HKEx also noted that some issuers provided full explanations of the use, while others provided short or generic reasons. HKEx cautioned against generic disclosure and outlined that a good explanation should explain why a non-GAAP financial measure is useful, helpful or meaningful.
HKEx also noted that a caution statement to remind investors that non-GAAP financial measures were not defined under GAAP and not intended as a substitute for GAAP measures was helpful for investors as it brings the limitations to their attention.
Reconciliation and nature of adjusting items
HKEx noted that most issuers provided the reconciliation that began with GAAP figures and reconciled to non-GAAP figures, with 37 issuers using “adjusted” measures of profit, and reconciliations always being presented in table form with comparatives.

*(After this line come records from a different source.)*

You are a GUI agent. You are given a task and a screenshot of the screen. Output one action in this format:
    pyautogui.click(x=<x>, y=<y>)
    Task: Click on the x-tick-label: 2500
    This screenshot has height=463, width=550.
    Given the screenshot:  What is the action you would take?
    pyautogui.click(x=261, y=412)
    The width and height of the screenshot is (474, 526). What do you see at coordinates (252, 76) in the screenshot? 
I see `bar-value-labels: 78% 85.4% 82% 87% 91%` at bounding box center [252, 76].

HKEx found that some issuers described the adjusting items as “non-recurring, infrequent or unusual” and the explanations did not provide adequate justification. HKEx emphasised that issuers should be cautious in describing the adjusting items as such and should provide explanations on each adjusting item specific to the issuer’s facts and circumstances.
Comparatives
HKEx found that the majority of reports provided comparatives.

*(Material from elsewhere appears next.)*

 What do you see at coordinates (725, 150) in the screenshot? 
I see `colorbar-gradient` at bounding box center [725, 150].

Following review, HKEx reminded issuers of the following:
Issuers should take note of the requirement that corporate communication should be accurate, complete and not misleading (MB Rule 3.12(2) / GEM Rule 17.56(2));
The board is required to present a balanced, clear and understandable assessment in annual and interim reports and other financial disclosure (Code Provision C.1.5);
Non-GAPP financial measures are not prohibited or required and regard should be had to Guidance Letter HKEX-GL103-19 on the presentation of non-GAAP financial measures;
Issuers should establish written policies to provide a guideline to follow when preparing and presenting non-GAAP financial measures to promote consistency in presentation and the way they are calculated; and
The audit committee is recommended to assess management’s reasons for presenting non-GAAP financial measures, the sufficiency of the related disclosure, and determining whether measures present a fair and balanced view of the issuer’s performance.
[1] Generally Accepted Accounting Principles
[2] Paragraphs 11 and 32 of Appendix 16 to the Main Board Listing Rules, and GEM Listing Rules 18.32 and 18.41
[3] Main Board Listing Rule 14.36B and paragraph6.3(i) of Appendix 16, and GEM Listing Rule 19.36B and note 4(h) to 18.07
[4] Chapter 14A of the Main Board Listing Rules and Chapter 20 of the GEM Listing Rules
[5] Main Board Listing Rule 14A.55 and GEM Listing Rule 20.53
[6] HKEx Guidance Letter GL73-14
[7] Schedule 5 of the Companies Ordinance
[8] Paragraphs 32(4) and (4A) of Appendix 16 to the Main Board Listing Rules and GEM Listing Rules 18.41(4) and (4A)
[9] Main Board Listing Rules 13.50A and 13.50B and GEM Listing Rules 17.49B and 17.49C
[10] https://www.sfc.hk/web/EN/files/ER/Reports/CRN/CR_201504.pdf
[11] https://www.sfc.hk/web/EN/files/ER/Reports/CRN/CRN201612.pdf
[12] Hong Kong Accounting Standard
[13] Hong Kong Financial Reporting Standard
[14] Paragraph 11 of the Guidance Note on Directors’ Duties in the Context of Valuations in Corporate Transactions
[15] HKAS 38.92 states that computer software and other such intangible assets are susceptible to technological obsolescence and often have short useful lives.
[16] HKAS 38.94 states that where an intangible asset arises from contractual rights or other legal rights, the useful life of that asset shall not exceed the period of those rights. If those contractual or legal rights can be renewed after the period, the useful life can include the renewal period(s) only if there is evidence to support renewal without significant cost.